Quelques jours seulement après ma prise de conscience, mon second fils Pierre (27 ans) qui était né dix ans après son frère et par conséquent 10 ans après le suicide de son arrière-grand-père, vient me voir et, contre toute attente, me parle pour la première fois de ce suicide passé sous silence. Il me confia qu’il aurait aimé lire la lettre laissée avant la pendaison car il se pose beaucoup de questions. Alors qu’il n’était au courant de rien concernant ma démarche, il fut très étonné quand je lui ai présenté la lettre encadrée que je venais tout juste de récupérer. Il s’était lui aussi imaginé, comme son frère, y trouver une révélation inavouable, honteuse et dramatique stigmatisant la famille. Il s’agissait seulement d’une émouvante lettre d’adieu pour raisons de souffrances physiques et morales. Le traumatisme, sans aucun doute, fut transmis par les charges émotionnelles des non-dits et des mensonge.

En travaillant à éclaircir ma lignée familiale, je venais de désamorcer quelque chose d’angoissant chez mes deux fils. Il restait Géraldine. Je téléphone donc à sa maman en lui faisant part de mes recherches et lui demande s’il n’y aurait pas eu par hasard, des deuils difficiles à faire du côté de sa lignée familiale à elle. Elle me confie le décès, à trois ans, du frère aîné de son père, (lui-même n’étant pas encore né à cette époque). Cet enfant s’appelait Aimé. J’ai réagi tout de suite car le frère aîné de mon père à moi, s’appelait également Aimé, et il était mort à 20 ans. Comment peut-on arriver à faire le deuil d’un enfant? Combien de charges émotionnelles non intégrées par nos grands-mères nous furent laissées en héritage? Je fais donc part de mes impressions à Virginie, la maman de Géraldine, quand celle-ci me dit subitement que Géraldine est en train de dessiner car elle prépare l’illustration d’un conte qui lui a été commandé par un chanteur-compositeur. Il s’agit de l’histoire d’un petit garçon qui s’appelle justement Aimé et qui doit arriver à se transformer en quelqu’un d’autre…

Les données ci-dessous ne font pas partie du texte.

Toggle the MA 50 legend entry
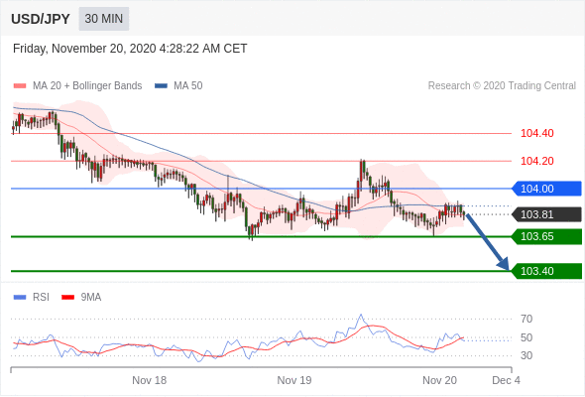This screenshot has height=397, width=585. coord(178,86)
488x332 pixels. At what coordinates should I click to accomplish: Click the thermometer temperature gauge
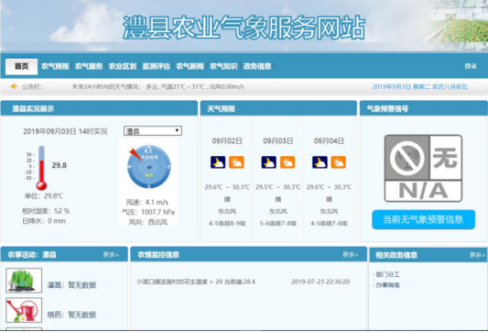[x=41, y=168]

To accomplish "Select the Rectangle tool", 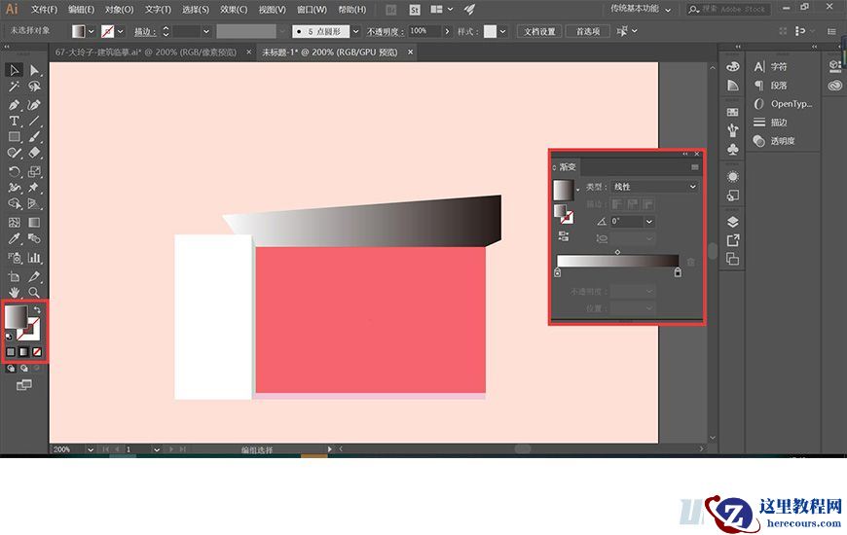I will pos(15,137).
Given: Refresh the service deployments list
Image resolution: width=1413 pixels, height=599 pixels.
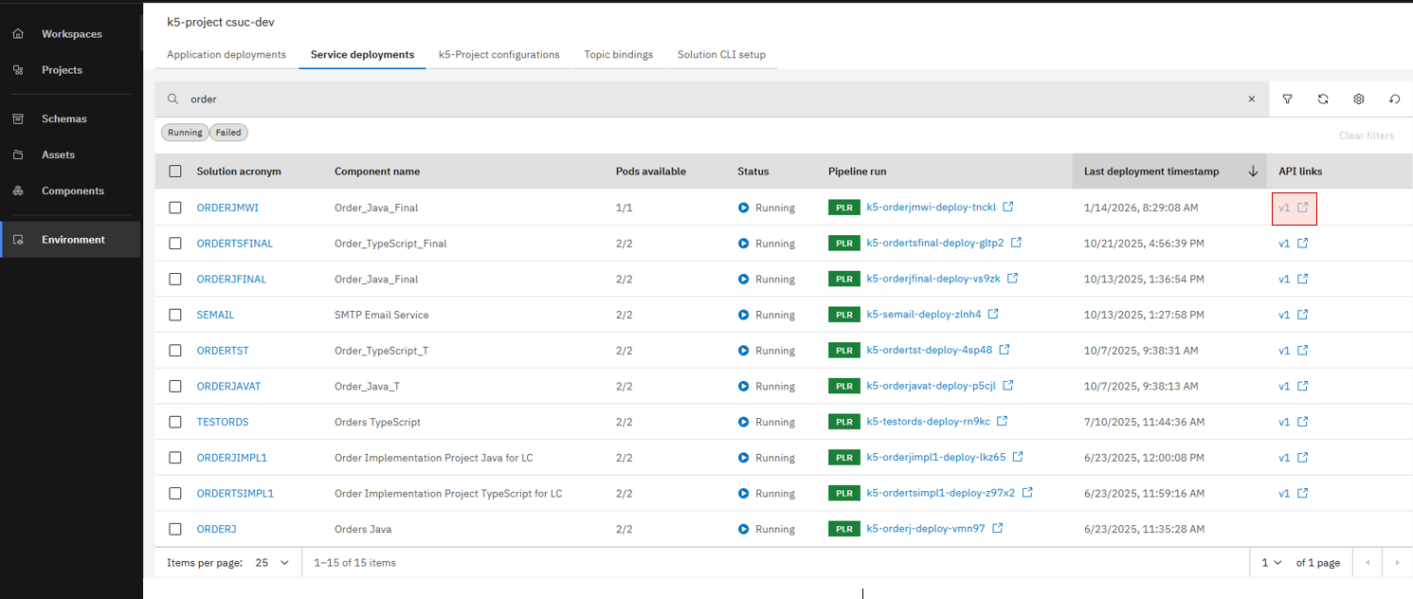Looking at the screenshot, I should click(x=1323, y=99).
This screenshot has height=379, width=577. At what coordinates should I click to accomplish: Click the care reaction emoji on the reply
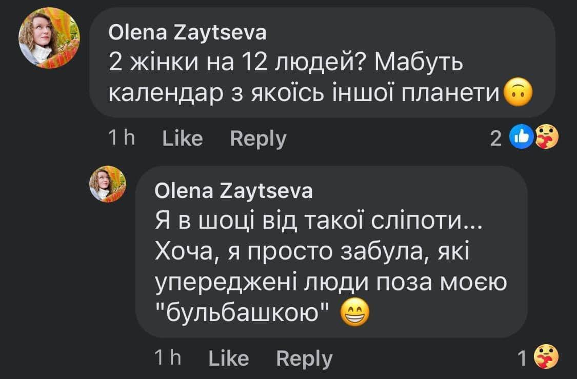545,358
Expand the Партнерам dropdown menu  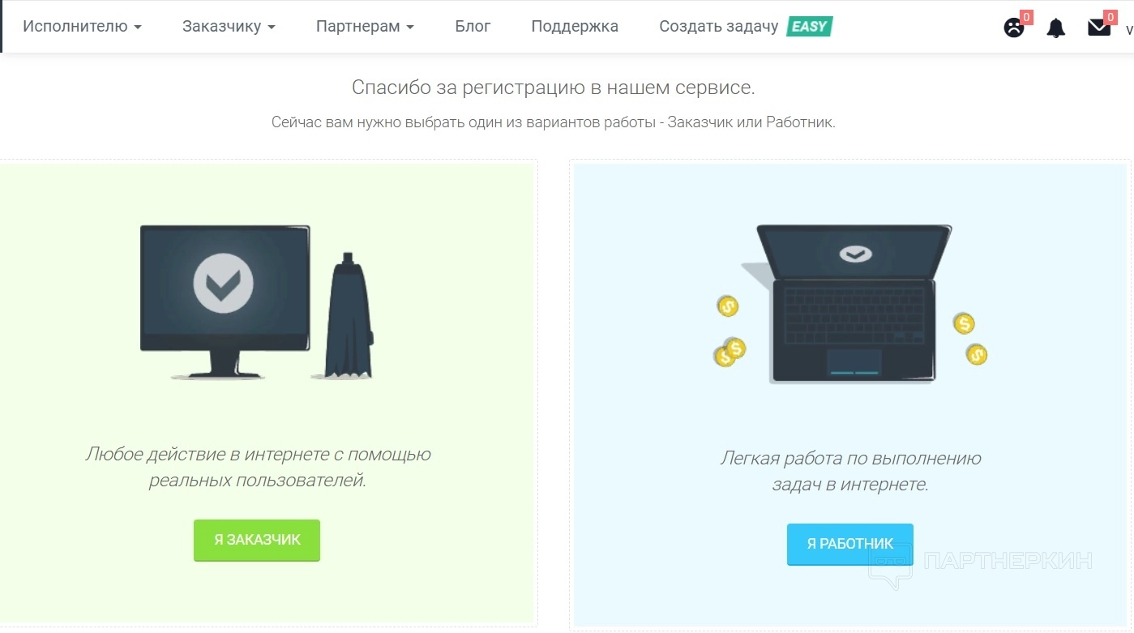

En recherchant un squelette dans un placard, je venais de découvrir un cimetière d’éléphants. Les Grandes Guerres étaient passées par là mais Géraldine m’avait précédé dans le nettoyage de la crypte. Des synchronicités étonnantes semblent continuer à se mettre en place toutes seules pour révéler un sens à l’Histoire. Je continue mon exploration en souhaitant de tout cœur que Géraldine puisse bénéficier d’un retour édificateur.

Durant les six mois qui ont suivi cet épisode, des prises de conscience n’ont cessé d’affluer en moi et le comportement erroné que j’avais envers mes enfants m’est apparu: mon implication trop forte dans le handicap de Géraldine et du couple de ses parents n’était pas juste. Je faisais tampon dans les conflits, une façon inconsciente d’essayer de réparer ma propre enfance et la mésentente de mes parents. Une prise de distance m’est alors apparue nécessaire; je ne pouvais gérer que ce qui m’incombait. Je me sens aujourd’hui dans une position beaucoup plus confortable comme si quelque chose avait fait sens et était donc devenu acceptable.

Pascale, novembre 2013.

Références

Thierry Gaillard, "L'intégration transgénérationnelle", ecodition, 2014, Genève.